Similarity or distance measures/metrics
This article/section is a stub — probably a pile of half-sorted notes, is not well-checked so may have incorrect bits. (Feel free to ignore, fix, or tell me) |
Contents
- 1 What is (and isn't) a metric?
- 2 Some assumptions and conventions
- 3 Vector/coordinate measures
- 4 (Fuzzy) string comparison
- 5 Sample sets (/paired vectors)
- 6 Distribution comparisons
- 7 Comparing rankings
- 8 Unsorted
- 8.1 Alpha skew (S_{α}) divergence
- 8.2 Chi-squared distance
- 8.3 Confusion probability (τ_{α})
- 8.4 CY dissimilarity
- 8.5 Gower dissimilarity
- 8.6 Jiang's & Conranth similarity, Jiang's & Conranth distance
- 8.7 Jensen-Shannon divergence
- 8.8 Kulczynski dissimilarity/distance
- 8.9 Lin's Similarity Measure
- 8.10 Mahalanobis distance
- 8.11 McArdle-Gower dissimilarity
- 8.12 Orloci's chord distance
- 8.13 Resnik's similarity measure
- 8.14 Rogers-Tanimoto dissimilarity
- 8.15 Russell-Rao dissimilarity
- 8.16 Sokal-Michener dissimilarity
- 8.17 Sokal-Sneath dissimilarity
- 8.18 Sørensen, Dice, Bray-Curtis, etc.
- 8.19 Yule dissimilarity
- 9 Combinations
- 10 Media
- 11 See also
What is (and isn't) a metric?
Roughly, a metric is anything that gives you some sort of usable distance between two things - vectors, sequences, or whatnot.
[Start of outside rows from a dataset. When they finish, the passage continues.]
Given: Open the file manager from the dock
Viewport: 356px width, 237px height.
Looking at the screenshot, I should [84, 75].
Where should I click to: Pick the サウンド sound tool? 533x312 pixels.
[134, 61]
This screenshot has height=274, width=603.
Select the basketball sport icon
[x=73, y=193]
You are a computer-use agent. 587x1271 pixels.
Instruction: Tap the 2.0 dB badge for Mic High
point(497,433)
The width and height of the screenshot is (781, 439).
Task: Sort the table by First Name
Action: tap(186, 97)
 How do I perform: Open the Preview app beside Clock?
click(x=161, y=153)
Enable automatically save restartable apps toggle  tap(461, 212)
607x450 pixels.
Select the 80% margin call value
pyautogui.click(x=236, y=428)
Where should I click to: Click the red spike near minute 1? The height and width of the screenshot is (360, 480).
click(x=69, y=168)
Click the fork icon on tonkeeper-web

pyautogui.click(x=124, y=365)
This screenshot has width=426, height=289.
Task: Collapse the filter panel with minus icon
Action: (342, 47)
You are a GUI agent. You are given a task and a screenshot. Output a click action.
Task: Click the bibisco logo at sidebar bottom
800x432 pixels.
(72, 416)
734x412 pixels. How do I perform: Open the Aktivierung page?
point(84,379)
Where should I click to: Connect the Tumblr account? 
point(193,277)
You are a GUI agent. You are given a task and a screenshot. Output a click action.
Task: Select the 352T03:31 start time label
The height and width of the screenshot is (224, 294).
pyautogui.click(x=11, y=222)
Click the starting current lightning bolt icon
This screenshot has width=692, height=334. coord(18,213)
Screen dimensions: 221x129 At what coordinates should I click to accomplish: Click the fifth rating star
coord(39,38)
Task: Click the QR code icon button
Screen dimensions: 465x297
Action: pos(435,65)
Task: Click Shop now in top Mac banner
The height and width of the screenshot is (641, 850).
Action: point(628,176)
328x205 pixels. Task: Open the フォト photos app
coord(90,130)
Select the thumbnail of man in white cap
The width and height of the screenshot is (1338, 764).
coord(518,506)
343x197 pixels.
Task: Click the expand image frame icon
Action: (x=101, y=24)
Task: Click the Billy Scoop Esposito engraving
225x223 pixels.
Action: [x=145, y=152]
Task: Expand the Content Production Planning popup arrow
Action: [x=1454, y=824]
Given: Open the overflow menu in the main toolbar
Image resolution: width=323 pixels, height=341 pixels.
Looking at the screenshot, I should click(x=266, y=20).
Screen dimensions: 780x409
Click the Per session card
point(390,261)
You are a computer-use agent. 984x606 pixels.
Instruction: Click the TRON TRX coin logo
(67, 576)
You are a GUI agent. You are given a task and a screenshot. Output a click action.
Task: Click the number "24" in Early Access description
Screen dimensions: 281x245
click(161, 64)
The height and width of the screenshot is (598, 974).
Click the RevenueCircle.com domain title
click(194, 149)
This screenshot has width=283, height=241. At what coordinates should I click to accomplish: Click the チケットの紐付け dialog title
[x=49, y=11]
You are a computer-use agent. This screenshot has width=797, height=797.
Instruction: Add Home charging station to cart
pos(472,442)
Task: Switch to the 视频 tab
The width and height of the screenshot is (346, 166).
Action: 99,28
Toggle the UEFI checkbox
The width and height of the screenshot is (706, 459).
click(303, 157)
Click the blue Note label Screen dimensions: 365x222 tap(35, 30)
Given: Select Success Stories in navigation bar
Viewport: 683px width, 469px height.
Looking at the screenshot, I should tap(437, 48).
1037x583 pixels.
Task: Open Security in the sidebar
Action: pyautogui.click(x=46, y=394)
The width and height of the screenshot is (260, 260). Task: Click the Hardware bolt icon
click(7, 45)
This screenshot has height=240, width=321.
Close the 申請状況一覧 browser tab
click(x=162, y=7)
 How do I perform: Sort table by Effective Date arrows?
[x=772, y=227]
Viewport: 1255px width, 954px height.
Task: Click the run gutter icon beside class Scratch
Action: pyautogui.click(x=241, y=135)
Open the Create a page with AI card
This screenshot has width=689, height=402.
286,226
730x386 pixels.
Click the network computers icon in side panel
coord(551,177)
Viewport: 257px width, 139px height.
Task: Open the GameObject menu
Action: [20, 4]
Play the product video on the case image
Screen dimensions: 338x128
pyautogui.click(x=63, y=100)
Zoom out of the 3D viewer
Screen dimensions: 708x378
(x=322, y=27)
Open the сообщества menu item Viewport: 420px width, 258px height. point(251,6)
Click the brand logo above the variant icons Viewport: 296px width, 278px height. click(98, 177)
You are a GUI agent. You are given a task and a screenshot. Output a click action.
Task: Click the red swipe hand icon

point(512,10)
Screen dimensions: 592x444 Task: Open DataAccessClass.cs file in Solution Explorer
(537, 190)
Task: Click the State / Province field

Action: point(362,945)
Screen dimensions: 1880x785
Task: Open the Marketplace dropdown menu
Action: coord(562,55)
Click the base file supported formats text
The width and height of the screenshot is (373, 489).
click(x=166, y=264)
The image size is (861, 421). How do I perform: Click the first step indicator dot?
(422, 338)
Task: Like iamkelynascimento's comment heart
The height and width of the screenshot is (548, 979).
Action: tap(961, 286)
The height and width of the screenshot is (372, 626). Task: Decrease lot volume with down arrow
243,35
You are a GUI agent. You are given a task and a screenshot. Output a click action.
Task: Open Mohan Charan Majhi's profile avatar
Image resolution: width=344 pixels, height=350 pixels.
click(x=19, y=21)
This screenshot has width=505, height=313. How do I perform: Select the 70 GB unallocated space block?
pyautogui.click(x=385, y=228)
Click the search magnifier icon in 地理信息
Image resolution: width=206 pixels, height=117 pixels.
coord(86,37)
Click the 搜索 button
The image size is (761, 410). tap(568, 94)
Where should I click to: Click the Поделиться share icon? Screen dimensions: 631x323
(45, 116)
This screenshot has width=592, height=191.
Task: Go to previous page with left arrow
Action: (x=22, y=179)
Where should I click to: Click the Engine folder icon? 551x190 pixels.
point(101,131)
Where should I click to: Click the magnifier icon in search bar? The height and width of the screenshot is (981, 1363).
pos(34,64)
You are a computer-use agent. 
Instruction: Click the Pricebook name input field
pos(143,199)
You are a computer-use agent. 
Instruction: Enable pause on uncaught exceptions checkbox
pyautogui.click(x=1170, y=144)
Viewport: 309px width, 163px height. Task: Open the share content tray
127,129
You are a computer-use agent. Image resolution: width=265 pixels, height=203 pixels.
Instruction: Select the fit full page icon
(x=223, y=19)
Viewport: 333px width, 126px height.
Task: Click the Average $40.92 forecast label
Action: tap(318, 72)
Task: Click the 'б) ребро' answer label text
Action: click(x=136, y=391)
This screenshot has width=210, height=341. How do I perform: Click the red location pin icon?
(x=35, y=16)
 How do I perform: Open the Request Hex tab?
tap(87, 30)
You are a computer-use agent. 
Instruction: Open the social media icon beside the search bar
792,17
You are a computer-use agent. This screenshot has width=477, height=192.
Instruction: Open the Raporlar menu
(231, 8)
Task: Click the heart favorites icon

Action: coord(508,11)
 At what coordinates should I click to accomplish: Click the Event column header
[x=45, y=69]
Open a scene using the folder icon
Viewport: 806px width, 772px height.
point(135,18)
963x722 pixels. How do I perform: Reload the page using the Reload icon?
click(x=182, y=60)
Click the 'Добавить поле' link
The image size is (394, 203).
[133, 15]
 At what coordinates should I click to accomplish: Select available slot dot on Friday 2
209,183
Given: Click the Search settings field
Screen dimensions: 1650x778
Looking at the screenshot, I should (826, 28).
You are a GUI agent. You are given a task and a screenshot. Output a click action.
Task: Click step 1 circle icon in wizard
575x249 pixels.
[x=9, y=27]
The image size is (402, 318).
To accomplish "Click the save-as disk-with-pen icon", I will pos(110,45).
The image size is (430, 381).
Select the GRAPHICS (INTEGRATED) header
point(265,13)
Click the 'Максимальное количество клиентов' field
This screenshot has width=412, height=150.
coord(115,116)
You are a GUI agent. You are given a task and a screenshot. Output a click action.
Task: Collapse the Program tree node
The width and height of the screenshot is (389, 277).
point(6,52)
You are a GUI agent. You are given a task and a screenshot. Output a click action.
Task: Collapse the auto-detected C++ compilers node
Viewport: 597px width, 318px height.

There are a fair number of distance/divergence measures. Some handle different types of data, some assume different things about the data (e.g. distribution, and this can make them work better if accurate), some are just better than others when you are trying to bring out a specific kind of dissimilarity.
distance measures and metrics and similarity measures and dissimilarity measures and even divergence could all mean the same thing.
In practice people may use these terms more exactly - with more specific formal properties.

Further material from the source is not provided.